**EXERCISE OBJECTIVE:**
Count the lines of the records below that contain the string "Fellowship", matching case exactly, and give only the number.

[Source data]
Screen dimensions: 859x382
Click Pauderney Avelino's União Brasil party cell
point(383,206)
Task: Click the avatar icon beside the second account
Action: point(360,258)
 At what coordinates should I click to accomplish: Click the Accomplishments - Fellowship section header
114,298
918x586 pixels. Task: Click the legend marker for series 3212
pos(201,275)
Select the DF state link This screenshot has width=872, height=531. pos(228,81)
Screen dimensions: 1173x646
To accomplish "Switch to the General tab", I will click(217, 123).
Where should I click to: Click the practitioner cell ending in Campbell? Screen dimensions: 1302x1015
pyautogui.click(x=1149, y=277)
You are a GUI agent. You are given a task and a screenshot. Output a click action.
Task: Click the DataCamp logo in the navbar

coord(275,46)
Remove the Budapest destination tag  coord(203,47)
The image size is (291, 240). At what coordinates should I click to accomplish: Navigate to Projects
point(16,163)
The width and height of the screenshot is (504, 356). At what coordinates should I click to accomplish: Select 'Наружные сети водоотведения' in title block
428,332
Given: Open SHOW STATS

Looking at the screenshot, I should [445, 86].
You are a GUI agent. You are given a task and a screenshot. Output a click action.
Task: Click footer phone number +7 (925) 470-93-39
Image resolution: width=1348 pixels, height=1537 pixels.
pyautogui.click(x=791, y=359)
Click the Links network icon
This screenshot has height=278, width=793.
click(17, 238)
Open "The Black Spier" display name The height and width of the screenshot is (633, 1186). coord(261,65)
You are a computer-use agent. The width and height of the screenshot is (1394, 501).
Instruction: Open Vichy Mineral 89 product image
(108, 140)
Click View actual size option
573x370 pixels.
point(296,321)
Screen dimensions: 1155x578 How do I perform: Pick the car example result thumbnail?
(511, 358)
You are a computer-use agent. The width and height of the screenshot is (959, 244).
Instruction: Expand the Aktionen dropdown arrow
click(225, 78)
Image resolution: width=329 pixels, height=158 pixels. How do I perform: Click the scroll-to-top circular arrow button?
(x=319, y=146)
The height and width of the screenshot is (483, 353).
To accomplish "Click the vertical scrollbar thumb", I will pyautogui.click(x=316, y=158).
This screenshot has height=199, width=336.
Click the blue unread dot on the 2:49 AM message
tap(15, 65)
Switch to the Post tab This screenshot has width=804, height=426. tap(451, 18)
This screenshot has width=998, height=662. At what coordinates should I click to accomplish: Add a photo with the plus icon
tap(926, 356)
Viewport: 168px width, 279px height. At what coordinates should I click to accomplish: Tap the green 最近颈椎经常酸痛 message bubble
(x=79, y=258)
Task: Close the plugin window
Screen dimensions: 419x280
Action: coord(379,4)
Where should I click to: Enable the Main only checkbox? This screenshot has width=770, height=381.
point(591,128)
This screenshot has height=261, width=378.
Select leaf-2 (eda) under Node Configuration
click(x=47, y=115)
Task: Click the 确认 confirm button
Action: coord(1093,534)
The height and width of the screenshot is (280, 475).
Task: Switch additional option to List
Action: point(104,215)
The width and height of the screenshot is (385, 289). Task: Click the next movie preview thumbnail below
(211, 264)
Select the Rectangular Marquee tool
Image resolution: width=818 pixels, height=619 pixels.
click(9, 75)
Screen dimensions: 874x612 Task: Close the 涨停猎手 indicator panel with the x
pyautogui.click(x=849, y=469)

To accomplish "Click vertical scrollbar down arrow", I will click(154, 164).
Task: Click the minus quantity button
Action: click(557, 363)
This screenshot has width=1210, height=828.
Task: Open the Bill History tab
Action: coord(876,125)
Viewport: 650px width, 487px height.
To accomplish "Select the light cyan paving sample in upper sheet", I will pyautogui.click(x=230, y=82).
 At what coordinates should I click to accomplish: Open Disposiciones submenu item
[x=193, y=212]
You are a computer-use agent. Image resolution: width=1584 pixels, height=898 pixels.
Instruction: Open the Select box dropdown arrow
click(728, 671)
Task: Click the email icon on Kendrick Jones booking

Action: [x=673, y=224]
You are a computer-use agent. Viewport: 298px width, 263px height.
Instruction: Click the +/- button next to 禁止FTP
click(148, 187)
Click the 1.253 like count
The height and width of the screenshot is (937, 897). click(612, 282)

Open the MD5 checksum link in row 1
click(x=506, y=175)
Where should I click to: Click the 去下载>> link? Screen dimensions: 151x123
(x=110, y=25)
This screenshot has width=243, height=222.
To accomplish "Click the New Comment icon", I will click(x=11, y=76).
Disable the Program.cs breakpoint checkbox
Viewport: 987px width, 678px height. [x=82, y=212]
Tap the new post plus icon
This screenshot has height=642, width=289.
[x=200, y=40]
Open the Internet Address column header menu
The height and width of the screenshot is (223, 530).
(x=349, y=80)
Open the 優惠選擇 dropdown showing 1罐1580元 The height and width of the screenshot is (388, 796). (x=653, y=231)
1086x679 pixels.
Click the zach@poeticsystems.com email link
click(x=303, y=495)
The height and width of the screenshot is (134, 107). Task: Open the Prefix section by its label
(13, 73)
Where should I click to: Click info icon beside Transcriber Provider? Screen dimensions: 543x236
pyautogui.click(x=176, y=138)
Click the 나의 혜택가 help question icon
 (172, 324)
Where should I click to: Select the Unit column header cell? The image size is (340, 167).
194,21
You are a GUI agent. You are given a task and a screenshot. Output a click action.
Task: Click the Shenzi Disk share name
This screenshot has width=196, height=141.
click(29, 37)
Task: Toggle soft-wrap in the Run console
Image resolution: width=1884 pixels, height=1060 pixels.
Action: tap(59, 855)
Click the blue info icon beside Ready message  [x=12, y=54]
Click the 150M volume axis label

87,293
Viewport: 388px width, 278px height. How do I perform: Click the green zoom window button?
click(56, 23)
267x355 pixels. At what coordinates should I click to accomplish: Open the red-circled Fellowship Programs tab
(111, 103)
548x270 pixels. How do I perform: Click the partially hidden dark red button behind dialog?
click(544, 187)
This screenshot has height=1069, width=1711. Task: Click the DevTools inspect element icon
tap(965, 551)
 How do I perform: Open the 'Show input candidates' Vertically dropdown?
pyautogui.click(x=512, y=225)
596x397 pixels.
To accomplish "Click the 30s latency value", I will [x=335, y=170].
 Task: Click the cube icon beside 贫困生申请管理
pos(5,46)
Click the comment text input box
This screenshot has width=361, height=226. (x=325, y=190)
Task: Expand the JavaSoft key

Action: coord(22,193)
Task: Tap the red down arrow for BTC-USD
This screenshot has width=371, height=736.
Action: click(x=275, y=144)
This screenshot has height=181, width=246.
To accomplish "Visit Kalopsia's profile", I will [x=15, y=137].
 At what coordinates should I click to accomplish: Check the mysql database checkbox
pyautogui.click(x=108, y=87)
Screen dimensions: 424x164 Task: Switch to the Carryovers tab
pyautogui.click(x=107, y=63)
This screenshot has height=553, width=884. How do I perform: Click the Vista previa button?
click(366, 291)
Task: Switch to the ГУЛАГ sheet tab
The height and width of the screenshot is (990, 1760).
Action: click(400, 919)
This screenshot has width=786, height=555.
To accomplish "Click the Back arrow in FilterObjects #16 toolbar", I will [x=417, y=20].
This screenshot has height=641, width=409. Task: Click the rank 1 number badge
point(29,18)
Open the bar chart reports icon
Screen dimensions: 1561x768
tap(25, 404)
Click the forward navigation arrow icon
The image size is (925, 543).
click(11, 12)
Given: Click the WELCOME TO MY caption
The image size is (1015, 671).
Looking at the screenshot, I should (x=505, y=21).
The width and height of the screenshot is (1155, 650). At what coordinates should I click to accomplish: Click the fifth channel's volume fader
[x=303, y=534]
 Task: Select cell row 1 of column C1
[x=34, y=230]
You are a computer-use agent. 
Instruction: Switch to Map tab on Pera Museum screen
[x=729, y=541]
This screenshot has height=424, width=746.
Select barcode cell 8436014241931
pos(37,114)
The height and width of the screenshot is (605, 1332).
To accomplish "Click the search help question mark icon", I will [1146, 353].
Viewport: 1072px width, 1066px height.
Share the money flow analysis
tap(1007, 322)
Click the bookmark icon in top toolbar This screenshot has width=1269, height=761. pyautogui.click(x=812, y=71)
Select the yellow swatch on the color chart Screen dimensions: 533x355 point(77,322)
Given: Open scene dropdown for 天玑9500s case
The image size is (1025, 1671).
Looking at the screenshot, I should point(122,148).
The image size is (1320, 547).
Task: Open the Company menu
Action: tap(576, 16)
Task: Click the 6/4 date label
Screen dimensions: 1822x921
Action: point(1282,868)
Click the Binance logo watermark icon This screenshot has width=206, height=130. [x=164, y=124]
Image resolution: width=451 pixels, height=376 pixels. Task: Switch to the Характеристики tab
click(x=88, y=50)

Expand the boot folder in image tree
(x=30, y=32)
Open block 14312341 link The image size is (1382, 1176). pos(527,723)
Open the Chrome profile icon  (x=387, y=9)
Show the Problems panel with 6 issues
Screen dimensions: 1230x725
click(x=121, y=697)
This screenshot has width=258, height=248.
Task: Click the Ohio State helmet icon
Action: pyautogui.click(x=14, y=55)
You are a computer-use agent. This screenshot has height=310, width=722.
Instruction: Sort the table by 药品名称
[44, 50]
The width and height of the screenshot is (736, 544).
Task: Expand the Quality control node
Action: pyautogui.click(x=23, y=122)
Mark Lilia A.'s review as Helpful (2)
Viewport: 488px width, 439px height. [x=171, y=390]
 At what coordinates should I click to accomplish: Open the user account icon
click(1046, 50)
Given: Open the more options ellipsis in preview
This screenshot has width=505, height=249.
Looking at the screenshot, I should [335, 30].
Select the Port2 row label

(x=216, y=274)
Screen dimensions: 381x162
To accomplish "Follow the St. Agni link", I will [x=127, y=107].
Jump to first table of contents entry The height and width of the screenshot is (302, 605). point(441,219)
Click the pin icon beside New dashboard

**THE RESPONSE:**
2